Motorcycle enthusiasts were treated to a musical event as “ Stone Senate” performed on stage Saturday evening. They brought their unique talent all the way up from Nashville. Bikers enjoyed the weekend touring the back roads of Tucker County as well as a full schedule of games and activities, and of course eating was a big part of the weekend with meals provided by Mt. State Expo-Catering.
The Big Mountain Run could be called “BMR International,” as there were riders from Australia, Europe, Africa and many from Canada as well as Alaska, Hawaii and most of the lower 48 at Camp Kidd June 7 – 10. An extremely diverse group of hundreds of people who, in addition to their various professions, ride motorcycle, converged on Tucker County again this year for BMR9. Whether building/rebuilding bikes is their trade or (as for most) just a serious hobby, there is a camaraderie, a respect and a shared admiration for all things motorcycle. Harley-Davidsons prevail, and the older, the better—Pan Heads, Knuckleheads, etc., but also some British, European and Italian bikes, mini-bikes, side cars, and even some old Indians! The Big Mountain Run, sponsored by Cycle Source Magazine, and originally held in Tennessee and North Carolina, has chosen West Virginia for five consecutive years.
Of those attending, the median age is probably around 50-55, but there are a few young families. Because it is naturally a very loud venue, children always wear ear plugs or noise-canceling head phones/ear protection. Those living within earshot of the rally are good to put up with the sounds for three days. According to one resident, “Given the boost to the local economy, it is a small price to pay. These guys do a lot of traveling around the area and buy many tanks of gas. The restaurants do well, and the servers do quite well because these riders are very good tippers! They often bring families back to the visit the area at other times, after they have seen what we have to offer.”
Nancy Dotson manages the catering/food service part of Mountain State Expo Services, serving breakfast and dinner daily in the dining hall kitchen. The kitchen is also where the “fast food,” snacks and sweets are prepared for the concession area, which is closer to the day’s events. The food is quite appropriately shuttled from the kitchen to the concession stand on a 1965 Harley-Davidson golf cart.

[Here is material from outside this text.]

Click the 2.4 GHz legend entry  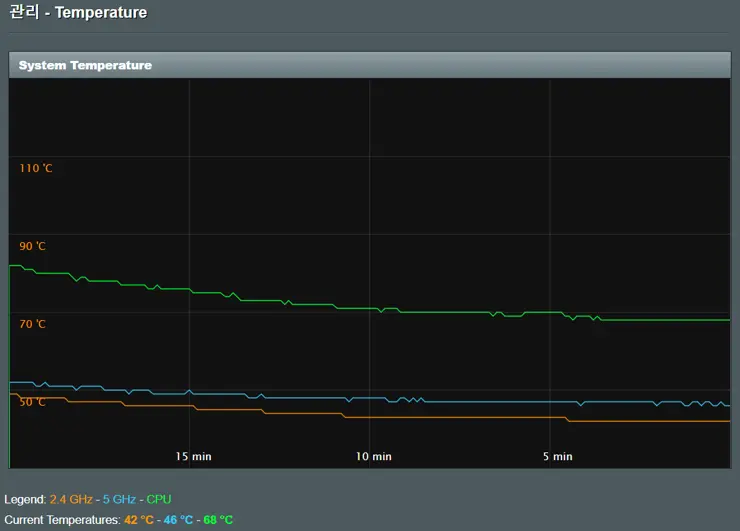[x=70, y=499]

As for the people who came, each has his own story. One couple came from the mid-west and broke down twice. They spoke of how, in places with little or no cell service, bikers are really at the mercy of the locals. In both cases, their “Good Samaritans” had a working knowledge of mechanics, tools and a pleasant willingness to help them get back on the road. These bikers were sold on West Virginia hospitality as well as the scenery and the event itself. They plan to come back.
Strangely enough, a potential Las Vegas real estate deal began at Camp Kidd when Arleen from Las Vegas mentioned she was looking for a house, and someone had a house for sale in Las Vegas!

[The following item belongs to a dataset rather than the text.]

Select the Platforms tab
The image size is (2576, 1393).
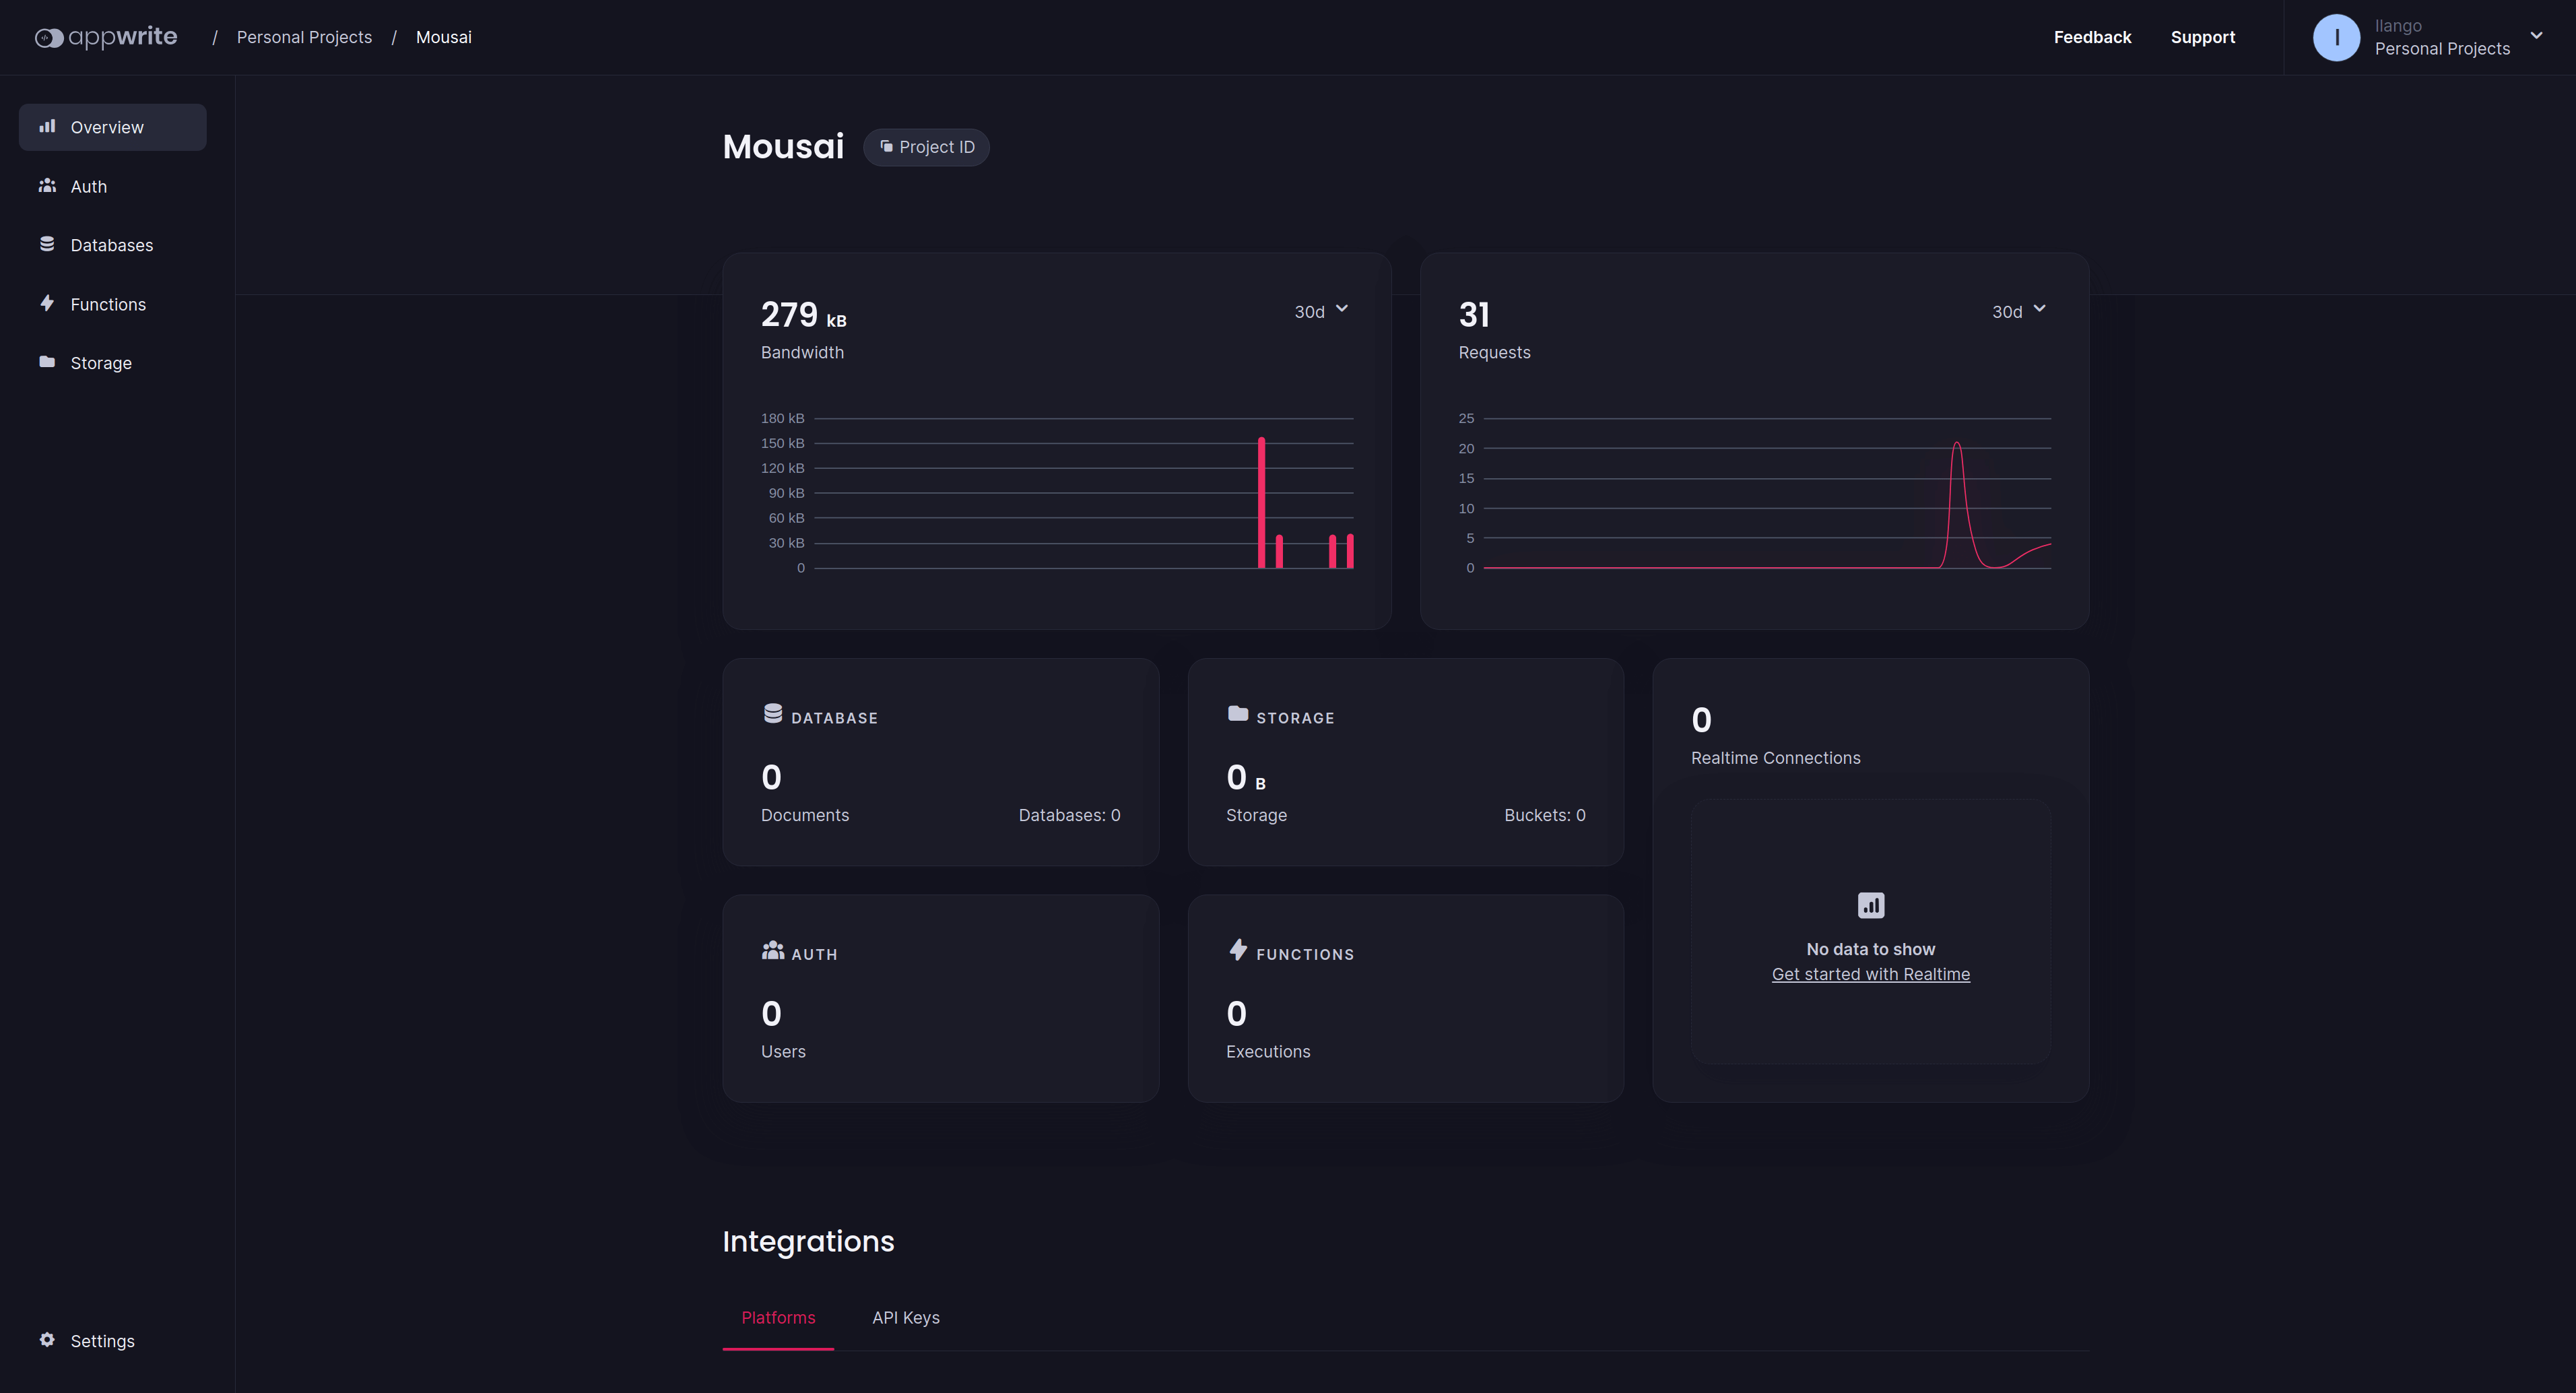(x=778, y=1317)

Willy has come every year that BMR has been in West Virginia. He is a photographer and camera man. Willy will be retiring after 46 years with the same Richmond, Virginia TV station, and after next year’s BMR, he will be riding motorcycle throughout India.

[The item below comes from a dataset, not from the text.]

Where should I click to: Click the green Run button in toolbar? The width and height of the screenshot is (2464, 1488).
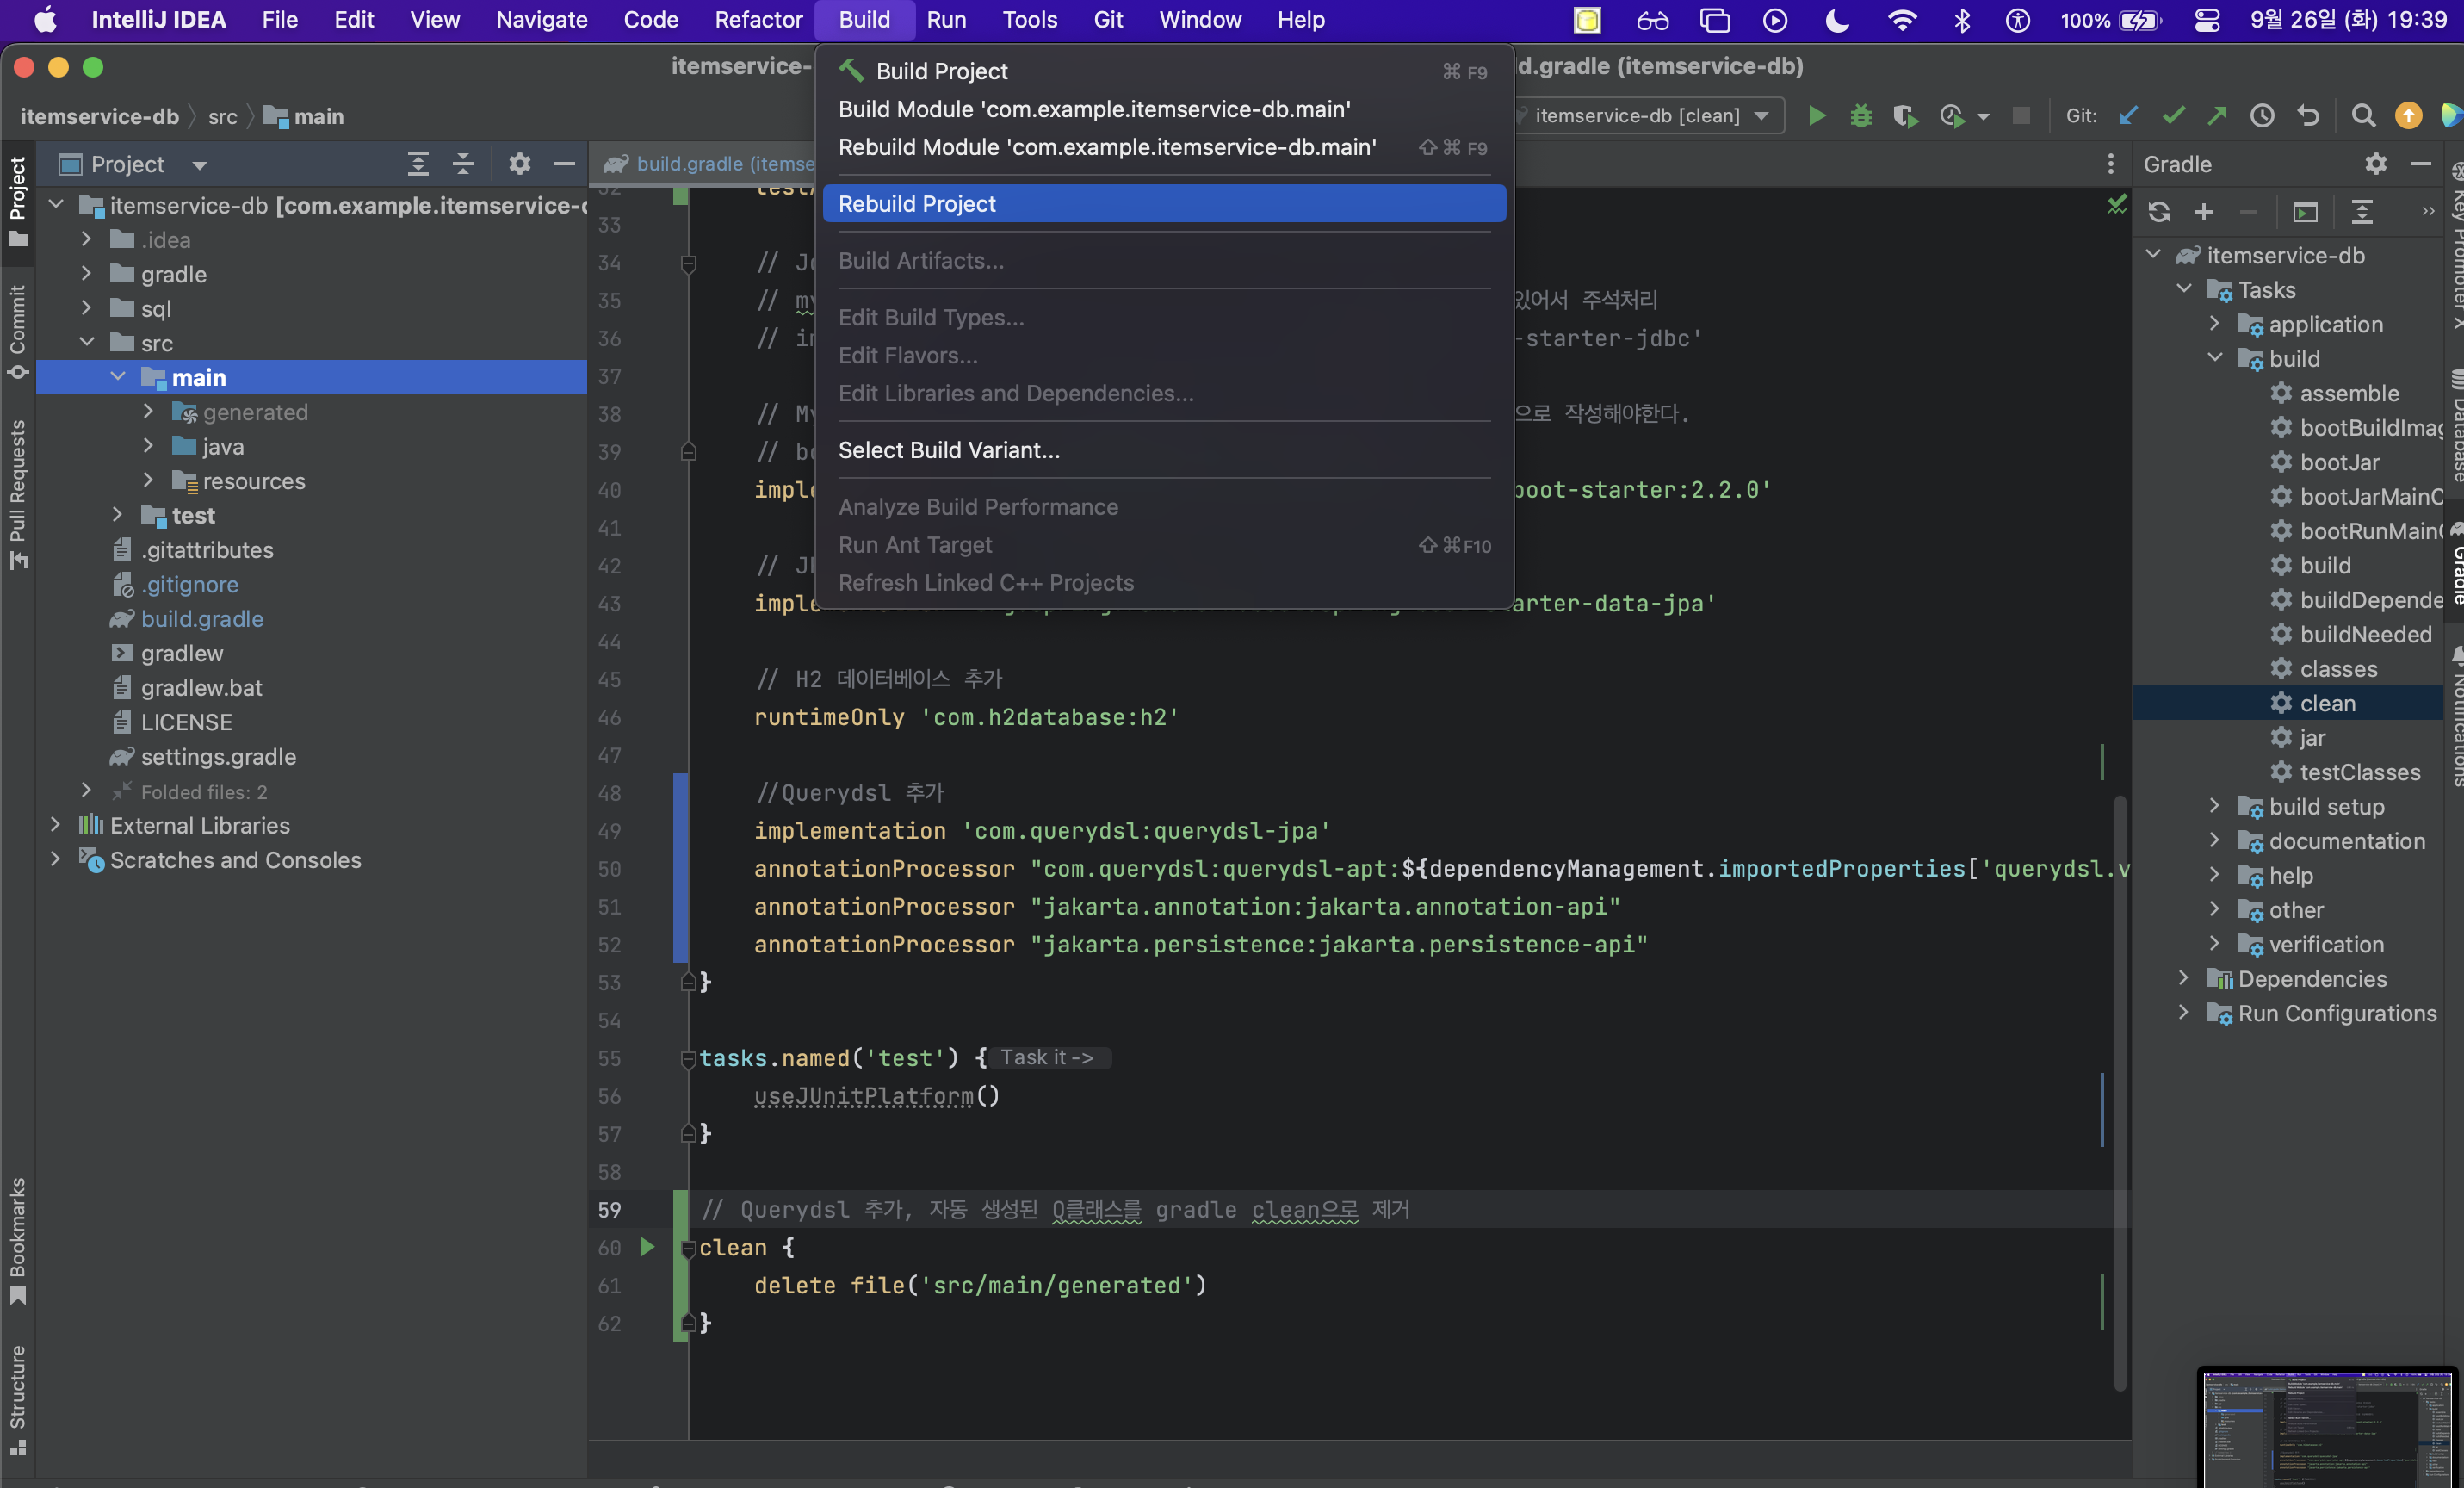click(x=1817, y=116)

Thursday night is always open-mic night on the stage, then Friday and Saturday nights bring bands beginning around dark. This year’s act on Saturday night was “Stone Senate” who came up from Nashville. They were a big hit. Ronnie Shaffer with Joyful Productions sets up the stage, lights and sound and works as sound technician. Chris Callen, Cycle Source Editor in Chief, makes it a point to use local businesses for the food, the beverage truck, the entertainment production, etc. and the coordination makes for smooth logistics. Thanks to good communication, the time for Saturday’s parade of bikes through Parsons at noon was adjusted a little to show respect for the funeral procession for Mariwyn Smith.
As usual, the BMR Kick-off was at Steel City Harley-Davidson in Washington, PA on Tuesday. Wednesday morning, the bikers who had gathered there headed for Wapocoma Campground on the South Branch of the Potomac near Romney where they picked up more riders. After camping there for the night, they rode ro Seneca Rocks and regrouped at Yokum’s Store where more folks joined the ride, and from there, they rode to Camp Kidd. They hope to come back to “Almost Heaven” next year.